Giles d'Argentan (c. 1280 – 24 June 1314) was a Norman knight who was slain at the Battle of Bannockburn. At the time he was serving under King Edward II of England. According to the Liber Pluscardensis, d'Argentan was ranked in his prime as one of the three most accomplished knights in Christendom, along with the Holy Roman Emperor Henry and King Robert I of Scotland.

Born in about 1280, at or near Argentan, d'Argentan had participated in a Crusade to the Middle East via the Knights of Rhodes, during which he had been captured by the Emperor of Byzantium, Andronikos II Palaiologos. Edward had ransomed d'Argentan from that Emperor, so as to place a well-respected warrior at his side. He had also served in the wars of Henry of Luxembourg, Holy Roman Emperor.

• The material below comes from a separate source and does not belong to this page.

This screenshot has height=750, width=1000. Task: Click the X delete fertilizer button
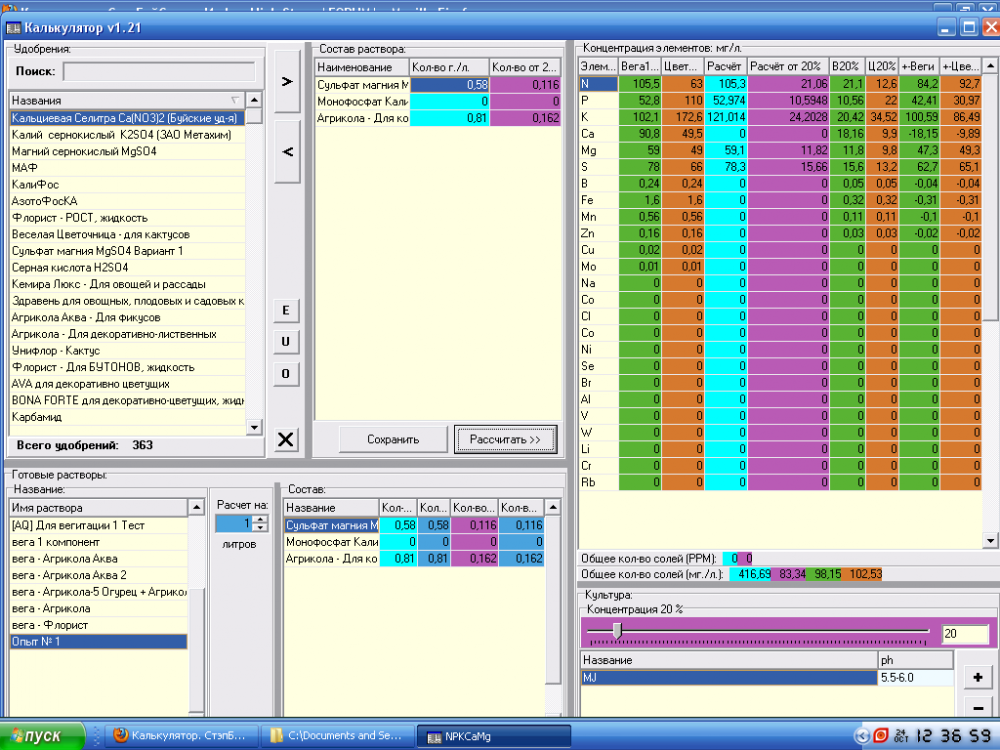point(286,439)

On 24 June 1314, the second day of the Battle of Bannockburn, d'Argentan was riding with the Earl of Pembroke on either side of King Edward. When it became clear that the battle was lost, the knight and the Earl drew the King to safety, in spite of his protests and the worsening confusion among the English ranks. After coming clear of the melée, d'Argentan told the King that he had never fled from a battle, "nor will I now." He turned back to face the Scots, and was killed by a party of 800 spearmen led by Alexander Gillespie. His death is described in the Vita Edwardi Secundi, Thomas Grey's Scalacronica, and John Barbour's poem Brus.